Failure modes and conditions of a cohesive, spherical body due to YORP spin-up

TL;DR

This study models how a cohesive spherical body, like an asteroid, fails under YORP spin-up, revealing failure locations, conditions for disruption, and the influence of internal structure on failure modes.

Contribution

It introduces a new elastic stress-based failure model and classifies possible disruption pathways considering internal structure and cohesion.

Findings

Failed regions move from surface to core with increasing spin

Higher cohesion prevents failure and surface shedding occurs

Failure modes depend on internal structure and cohesion levels

Abstract

This paper presents transition of the failure mode of a cohesive, spherical body due to YORP spin-up. On the assumption that the distribution of materials in the body is homogeneous, failed regions first appearing in the body at different spin rates are predicted by comparing the yield condition of an elastic stress in the body.
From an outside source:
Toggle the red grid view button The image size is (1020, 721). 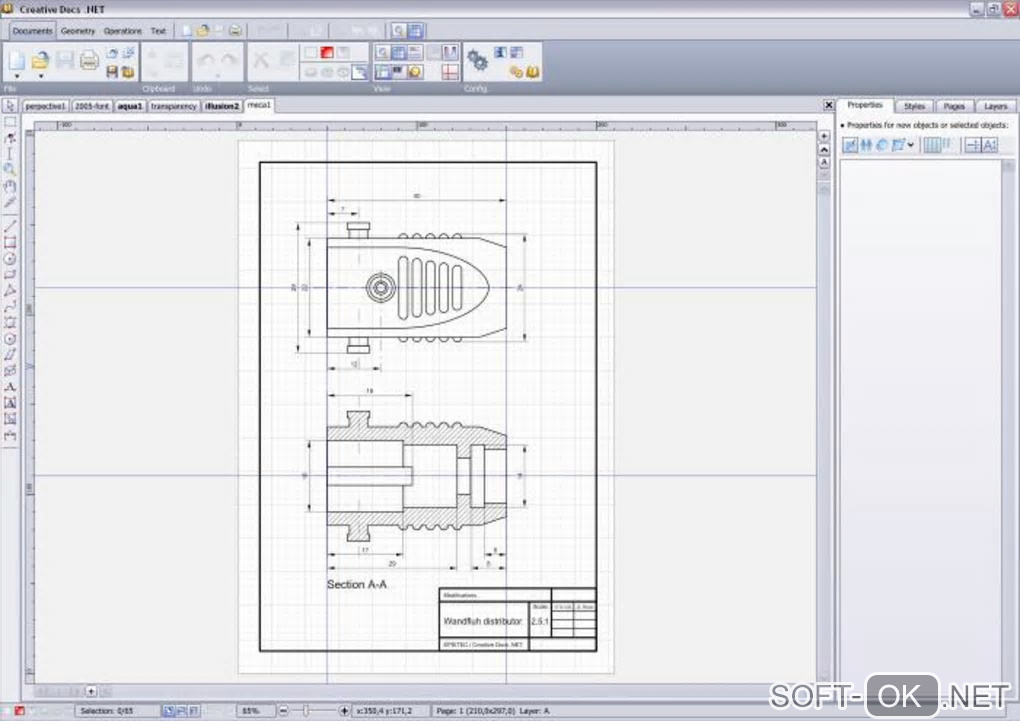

It is found that as the spin rate increases, the locations of the failed regions move from the equatorial surface to the central region. To avoid such failure modes, the body should have higher cohesive strength. The results by this model are consistent with those by a plastic finite element model. Then, this model and a two-layered-cohesive model first proposed by Hirabayashi et al. are used to classify possible evolution and disruption of a spherical body. There are three possible pathways to disruption. First, because of a strong structure, failure of the central region is dominant and eventually leads to a breakup into multiple components. Second, a weak surface and a weak interior make the body oblate. Third, a strong internal core prevents the body from failing and only allows surface shedding. This implies that observed failure modes may highly depend on the internal structure of an asteroid, which could provide crucial information for giving constraints on the physical properties.